Entries from a dataset>
>> start
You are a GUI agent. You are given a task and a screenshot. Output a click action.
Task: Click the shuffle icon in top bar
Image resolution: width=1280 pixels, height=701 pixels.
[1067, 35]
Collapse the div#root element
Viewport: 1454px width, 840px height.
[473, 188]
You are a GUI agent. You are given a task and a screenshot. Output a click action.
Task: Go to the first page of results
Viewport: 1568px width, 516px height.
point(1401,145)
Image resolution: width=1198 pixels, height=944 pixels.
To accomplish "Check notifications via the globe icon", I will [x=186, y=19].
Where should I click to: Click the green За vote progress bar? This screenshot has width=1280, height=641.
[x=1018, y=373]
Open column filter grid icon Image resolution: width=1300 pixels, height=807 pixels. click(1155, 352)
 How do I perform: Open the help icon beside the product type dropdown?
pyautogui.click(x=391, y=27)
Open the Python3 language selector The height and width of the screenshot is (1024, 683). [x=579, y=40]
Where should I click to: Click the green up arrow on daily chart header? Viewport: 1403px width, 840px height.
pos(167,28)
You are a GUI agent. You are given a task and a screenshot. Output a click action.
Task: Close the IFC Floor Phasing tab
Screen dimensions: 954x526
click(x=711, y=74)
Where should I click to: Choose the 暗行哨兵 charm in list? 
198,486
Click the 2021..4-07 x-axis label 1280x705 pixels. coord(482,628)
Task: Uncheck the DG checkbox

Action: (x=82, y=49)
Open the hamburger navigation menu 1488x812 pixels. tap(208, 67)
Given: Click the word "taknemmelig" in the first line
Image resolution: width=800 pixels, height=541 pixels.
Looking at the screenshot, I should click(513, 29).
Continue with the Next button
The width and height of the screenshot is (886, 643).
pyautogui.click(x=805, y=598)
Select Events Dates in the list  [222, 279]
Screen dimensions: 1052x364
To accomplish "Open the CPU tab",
>> end
Copy the records word for word, beginning with the first line and continuing up to and including the line that contains "point(1401,145)".

Answer below>
You are a GUI agent. You are given a task and a screenshot. Output a click action.
Task: Click the shuffle icon in top bar
Image resolution: width=1280 pixels, height=701 pixels.
[1067, 35]
Collapse the div#root element
Viewport: 1454px width, 840px height.
[473, 188]
You are a GUI agent. You are given a task and a screenshot. Output a click action.
Task: Go to the first page of results
Viewport: 1568px width, 516px height.
point(1401,145)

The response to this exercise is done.